Я готов был тут же запустить в него сапожной колодкой, случайно стоявшей здесь же, у камина. Меня взбесило, что этой гадине удалось выведать хотя бы ничтожную долю того, что сказала мне Агнесса, но я сдержался и молча продолжал пить свой кофе.
— А знаете, мистер Копперфильд, вы оказались пророком, — продолжал Уриа — Да каким еще пророком! Господи! Помните, вы мне как-то сказали, что, пожалуй, когда-нибудь я стану компаньоном мистера Уикфильда и фирма будет тогда уж называться «Уикфильд и Гипп». Вы, конечно, можете этого и не помнить, но такой маленький человек, как я, подобных слов забыть не в силах и хранит их, как какую-нибудь драгоценность.
— Припоминаю, будто я говорил что-то в этом роде, — согласился я, — но, по правде сказать, тогда мне это казалось маловероятным.
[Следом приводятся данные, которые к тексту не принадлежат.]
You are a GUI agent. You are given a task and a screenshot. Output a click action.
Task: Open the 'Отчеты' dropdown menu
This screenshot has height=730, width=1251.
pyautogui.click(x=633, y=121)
— А скажите, кому тогда в голову могло притти, что это может когда-нибудь осуществиться! — с восторгом воскликнул Уриа — Я первый не мог допустить этого. Помню, как я вам ответил, что слишком уж я ничтожный для этого человек. И, поверьте, я был искренен, говоря вам это.
Он сидел со своей отвратительной застывшей улыбкой-гримасой и смотрел на огонь, а я не спускал с него глаз.
— Но, видите ли, мистер Копперфильд, — продолжал он после некоторого молчания, — самые скромные люди могут иногда служить орудием в добрых делах. Я рад думать, что, быть может, оказался таким орудием в судьбе мистера Уикфильда, а со временем буду в состоянии сделать для него еще больше. Ах, мистер Копперфильд! Какой это достойный человек и как он был неосторожен!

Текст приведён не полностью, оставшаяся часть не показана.